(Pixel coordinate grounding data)
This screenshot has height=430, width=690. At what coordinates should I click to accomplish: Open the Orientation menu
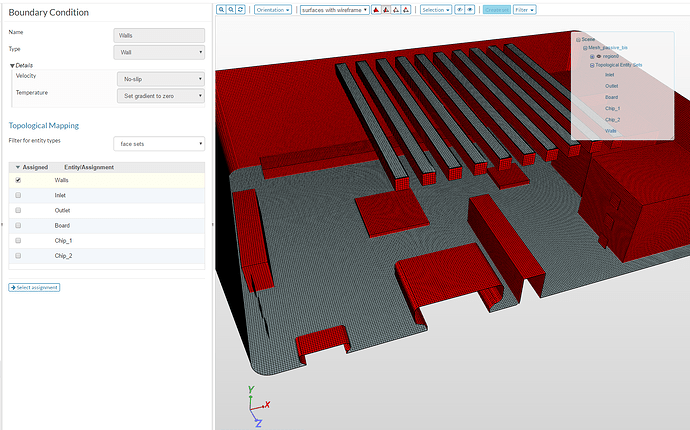[272, 9]
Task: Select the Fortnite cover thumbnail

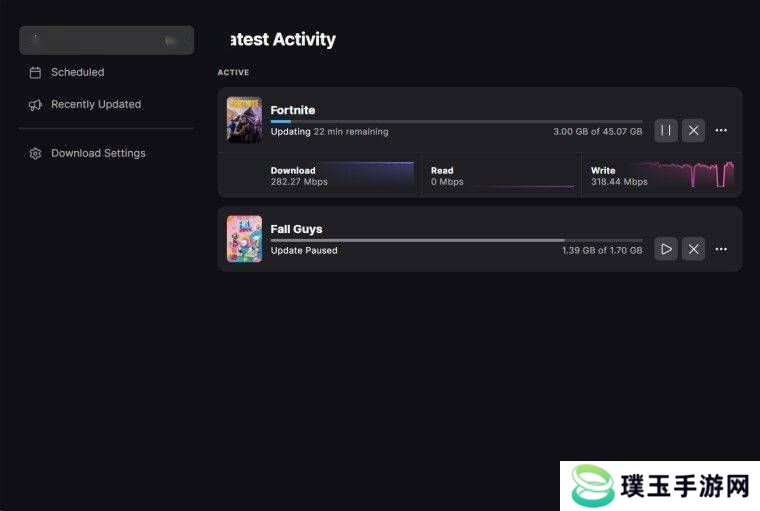Action: 244,120
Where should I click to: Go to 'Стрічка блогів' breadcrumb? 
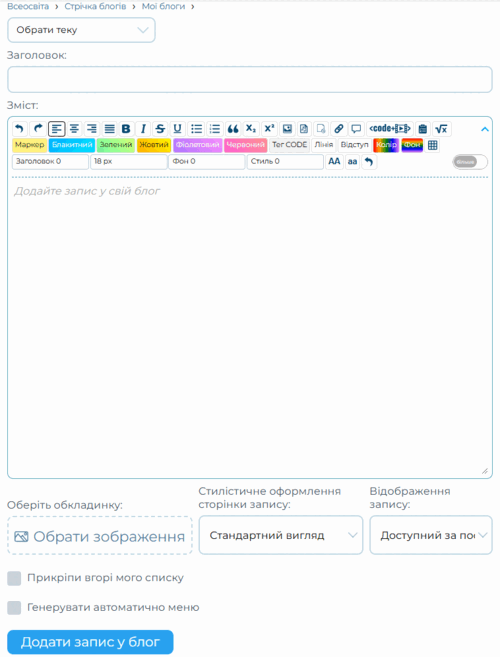pos(95,6)
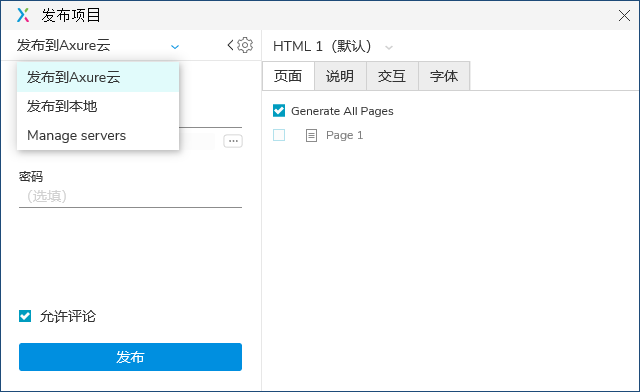640x392 pixels.
Task: Open the ellipsis browse button
Action: 233,141

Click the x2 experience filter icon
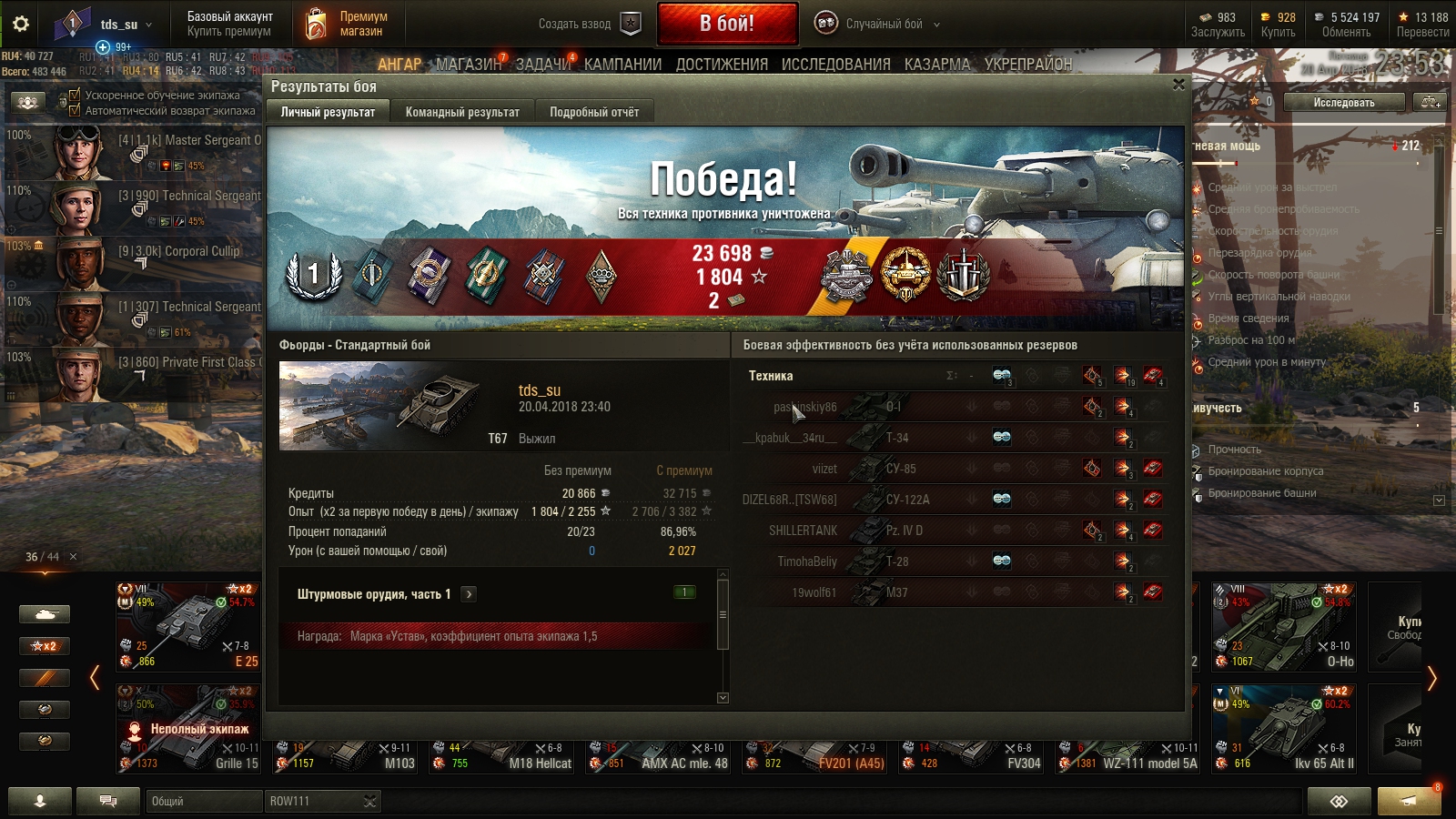coord(45,646)
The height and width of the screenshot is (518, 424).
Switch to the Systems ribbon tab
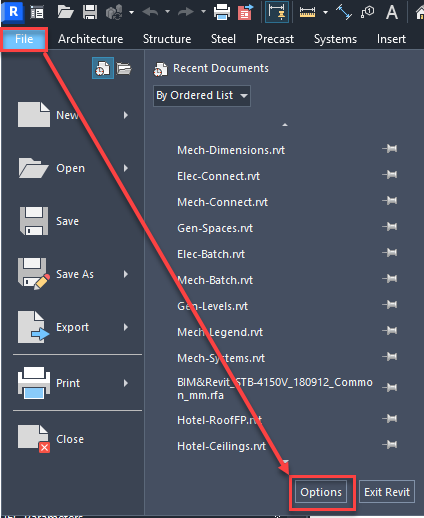(x=335, y=39)
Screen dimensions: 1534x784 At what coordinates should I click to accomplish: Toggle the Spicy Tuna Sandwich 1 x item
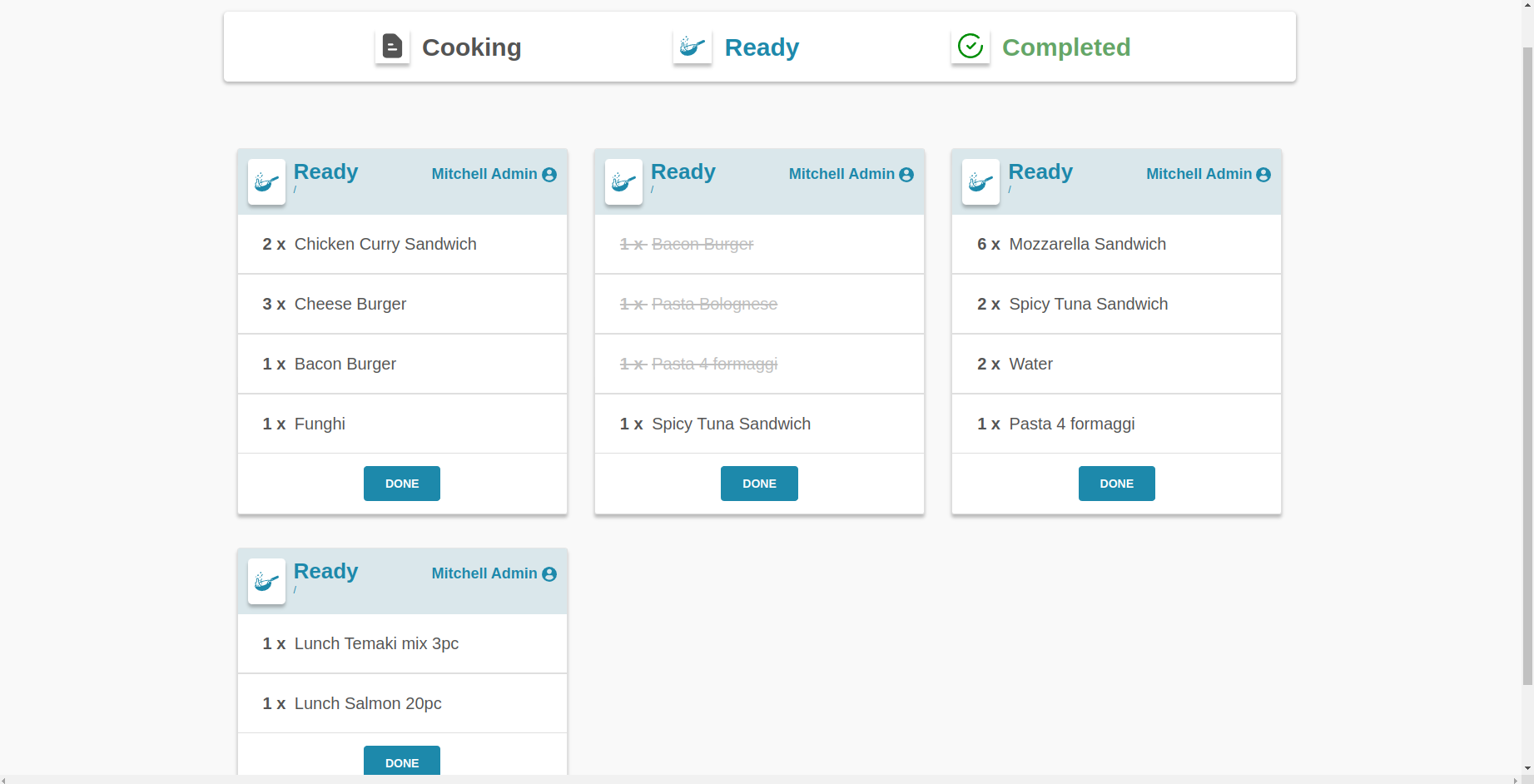pyautogui.click(x=759, y=424)
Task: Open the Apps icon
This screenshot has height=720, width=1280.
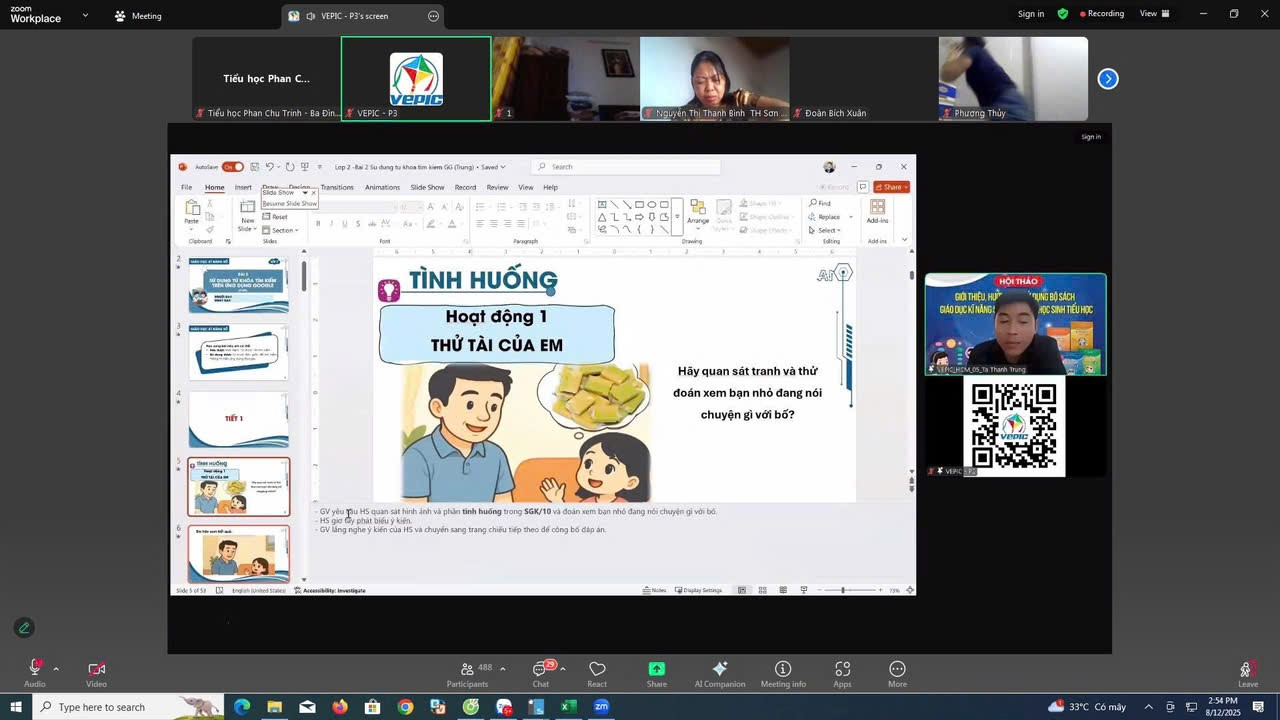Action: 842,670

● WHAT TO PRODUCE: Omit the pictures and set down the records exactly.

● ANSWER TO THIS EXERCISE:
This screenshot has height=430, width=690. At what coordinates should I click to accomplish: Open the Orientation menu
[272, 9]
Task: Select the Fortnite cover thumbnail

Action: 244,120
Where should I click to: Go to 'Стрічка блогів' breadcrumb? 
pos(95,6)
640x392 pixels.
Task: Open the ellipsis browse button
Action: 233,141

Click the x2 experience filter icon
coord(45,646)
The height and width of the screenshot is (518, 424).
Switch to the Systems ribbon tab
(x=335, y=39)
Screen dimensions: 1534x784 At what coordinates should I click to accomplish: Toggle the Spicy Tuna Sandwich 1 x item
pyautogui.click(x=759, y=424)
Task: Open the Apps icon
This screenshot has height=720, width=1280.
Action: 842,670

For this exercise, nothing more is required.